Mobile point of sale has been around for awhile, in fact the first mobile POS at an Apple store was run on a windows operating system (fun fact!) back in 2006..so here we are 19 years later and it is finally catching on a bit. Who said Retailers were not early adapters!
With that bit of historical reference out of the way, what is different now is the evolution of the in store experience, and the desire to rethink the store, because the technology has been pretty static for a bit.
So will we see more Mobile POS-absolutely with the Grocery and Mass Merchandise segments being the two holdouts for obvious reasons.
Alaska Airlines was trialing mobile check-in around then as well – great for passengers flying without luggage, I suppose, but once you need a printer you might as well use the kiosk.
In store, “do you need to put this purchase in a bag?” kind of dictates whether you need a counter or not.
Mobile POS has its purpose and its retail segments. When a wrapping counter is necessary, the fixed POS is less likely to be displaced. For prepackaged product, mobile POS is more likely to be of value because the wrapping station is not required and the customer can get out more quickly. It’s not going to be an all or nothing situation.
Mobile POS is effective for certain retailers who utilize it correctly. For some retailers, it’s still not a perfect fit. Maybe they are just buying into the wrong technology. And just like any technology, it will take more than one version for it to stick. Many tweaks and iterations have brought it to where it is today, and more are needed to achieve a solution as ubiquitous as traditional checkout lanes.
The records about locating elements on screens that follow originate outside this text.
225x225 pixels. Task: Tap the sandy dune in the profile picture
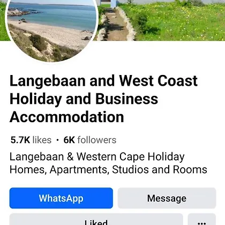tap(36, 47)
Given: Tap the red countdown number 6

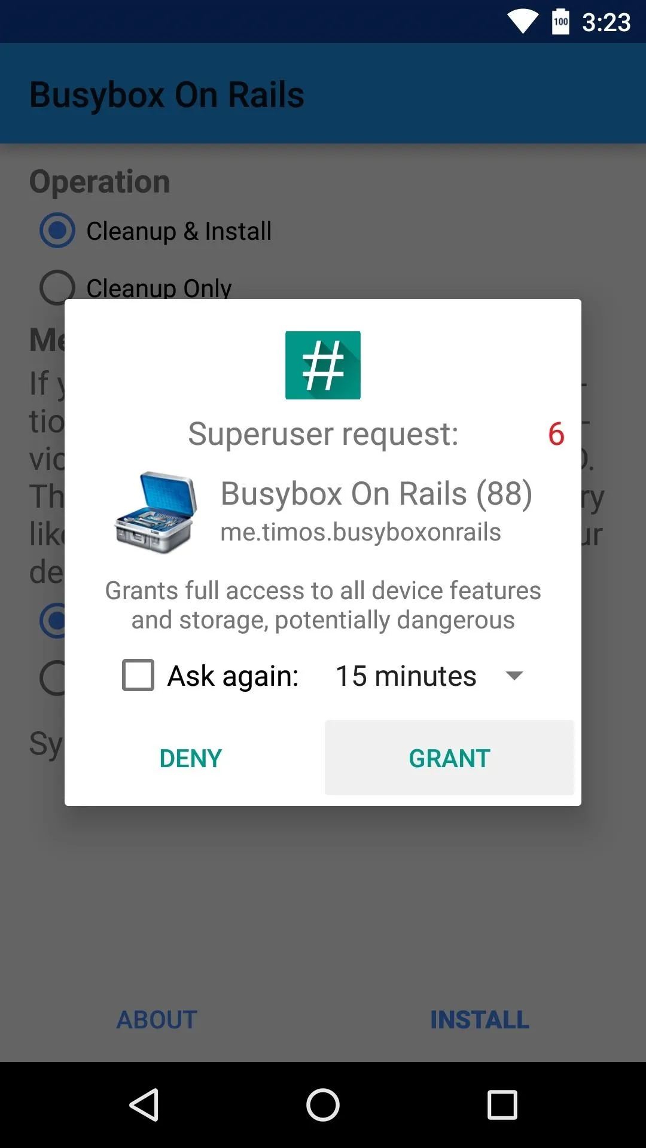Looking at the screenshot, I should [556, 434].
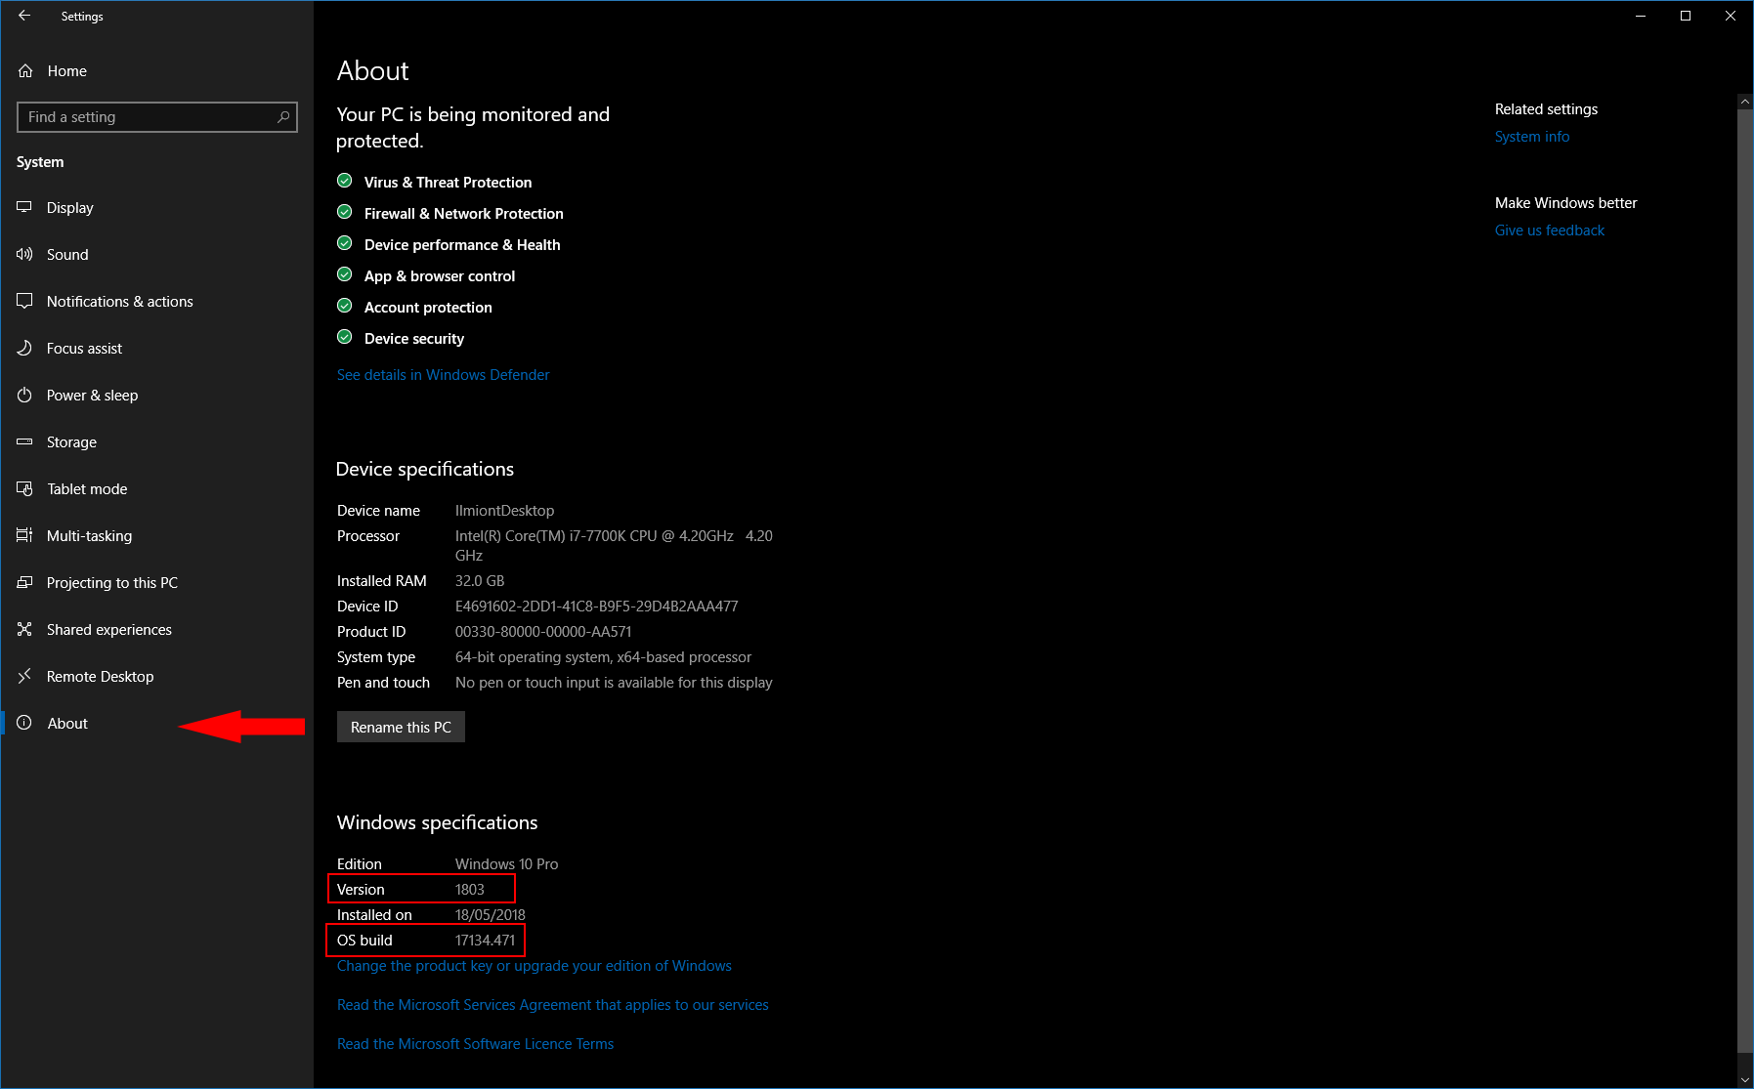Select Sound in the System sidebar
Viewport: 1754px width, 1089px height.
[67, 254]
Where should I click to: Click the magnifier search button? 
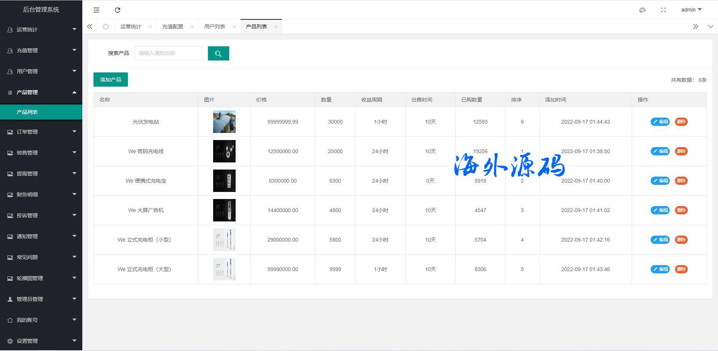(218, 53)
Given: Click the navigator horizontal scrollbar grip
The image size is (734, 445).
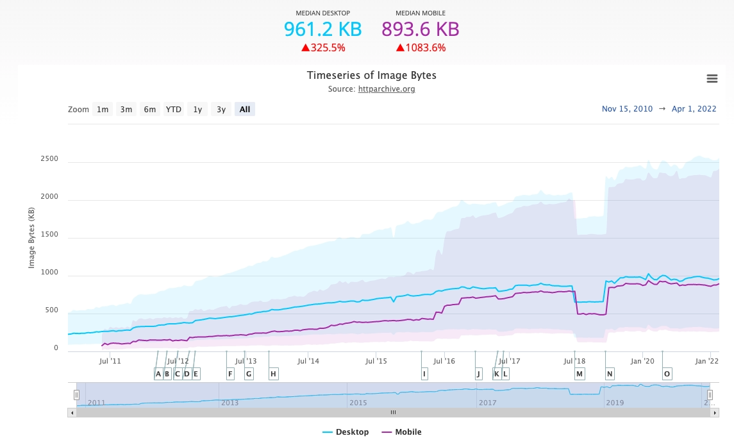Looking at the screenshot, I should pyautogui.click(x=393, y=413).
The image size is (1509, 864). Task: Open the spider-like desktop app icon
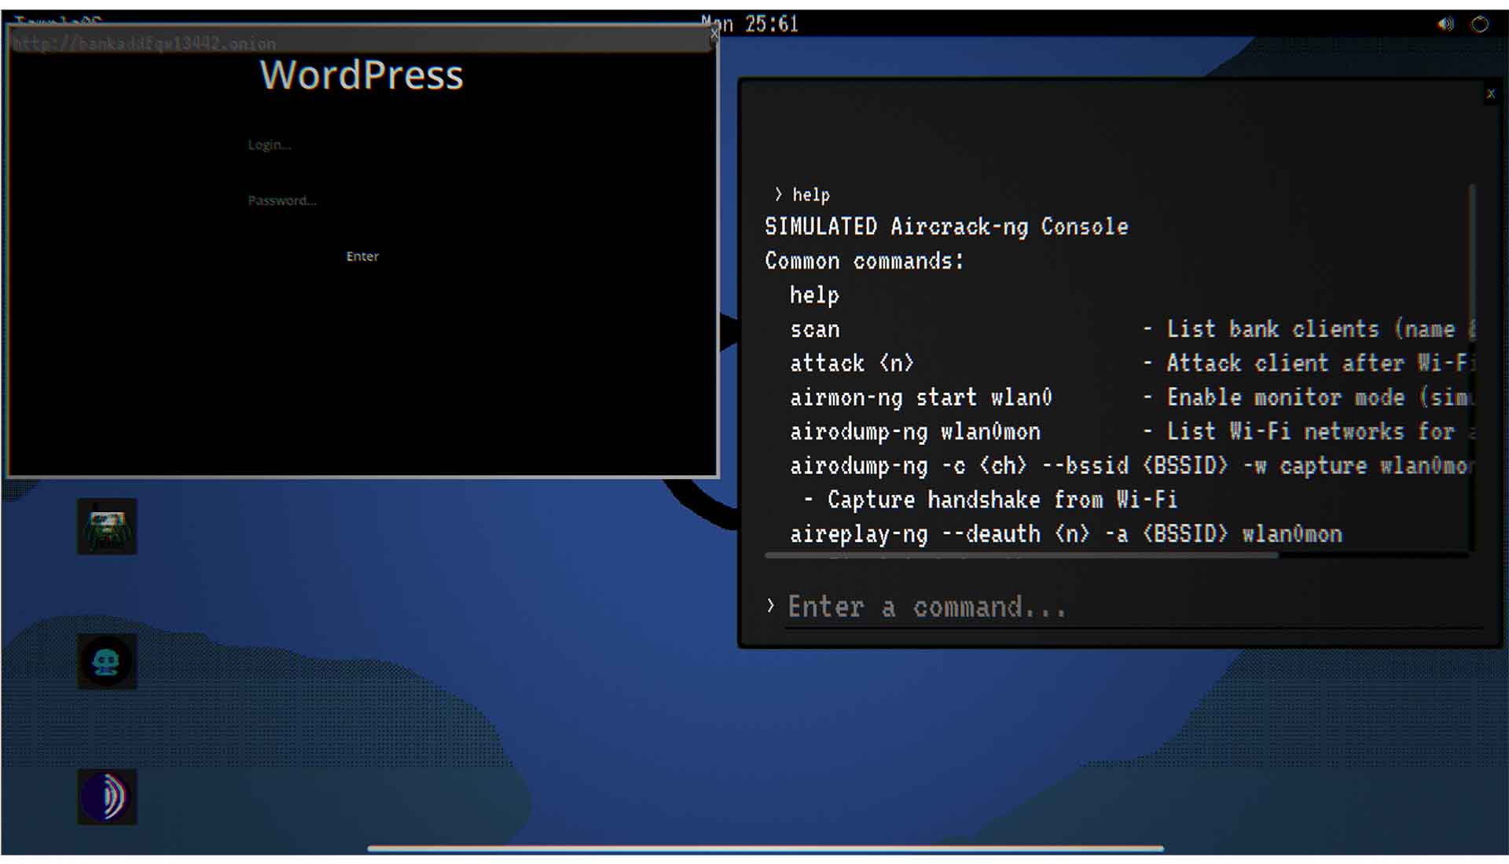coord(107,526)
When a technology moves from solving one problem into solving many it ceases to be a trend and becomes a fundamental, and mobile POS has already made that evolutionary shift. Handheld devices have become necessities for store staff for inventory, customer service, training, product information and more. As Agentic AI capabilities make coordination, visibility and approvals seamless and instantaneous, and stores become living sensors, AI agents will guide staff to avoid checkout bottlenecks before they form by serving staff anywhere in the store. This won’t eliminate the cash wrap, but will alter its design and location to become an amplified customer assistance station for a wide range of services, including in-store pick-up and returns. Mobile POS equals freedom for stores to get back to the real fundamentals of great service, great staff and great experiences for in-store shoppers.
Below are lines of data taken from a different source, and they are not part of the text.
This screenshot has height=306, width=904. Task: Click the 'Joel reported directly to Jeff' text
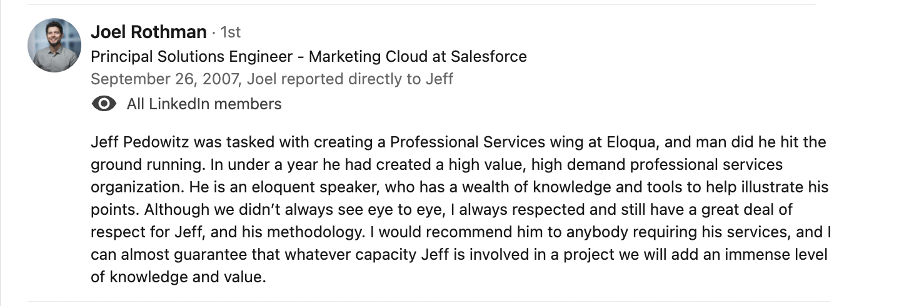[x=351, y=79]
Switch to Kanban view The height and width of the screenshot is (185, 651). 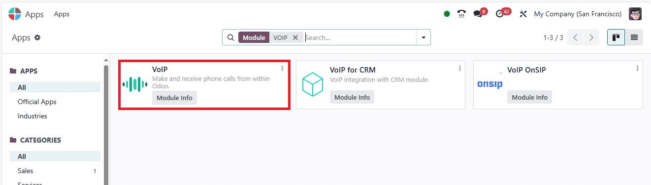pos(616,37)
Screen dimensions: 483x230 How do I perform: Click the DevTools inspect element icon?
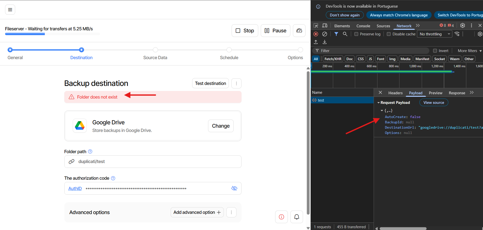click(316, 26)
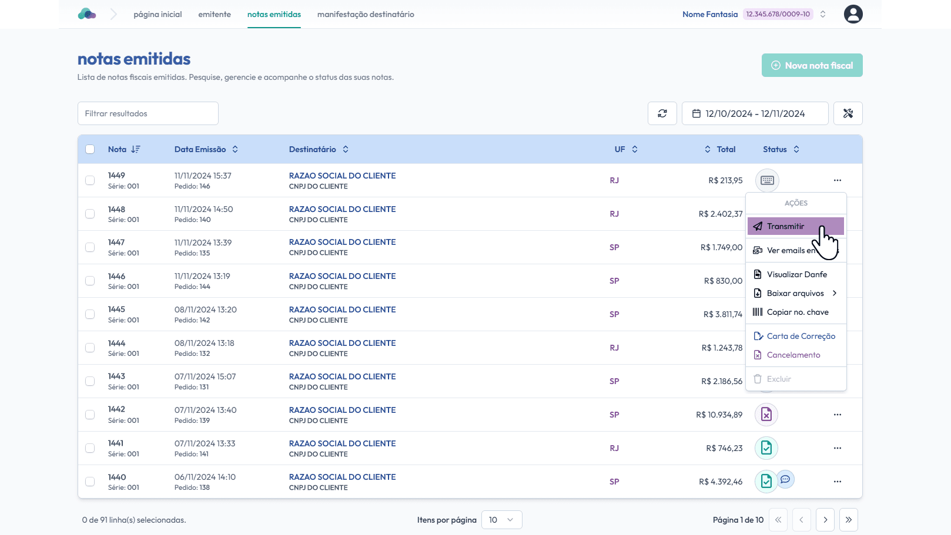Expand the Baixar arquivos submenu
The height and width of the screenshot is (535, 951).
796,293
Mobile POS is transitioning from a solution looking for a problem to a fundamental tool driven by real estate economics and AI integration—but adoption will follow predictable retail segment patterns. Early Adopters: High-touch specialty retail with space optimization (jewelry, electronics, apparel) where associates can increase basket size through consultation. Laggards: High-volume, low-margin segments (mainstream grocery, pharmacy, dollar stores) where transaction efficiency is more important than experience. Hybrid: Target and Best Buy, which use mobile POS for specific use cases. Bottom line, if retailers consider mobile POS as part of a comprehensive digital transformation rather than a standalone checkout system upgrade (change management first, tech second), they will create and capture more value.
The success of mobile POS will depend less on the technology and more on how retailers redesign store operations around it. If it only replaces the counter, it may not stick. If it reshapes how associates serve customers and manage tasks, it could finally become the standard.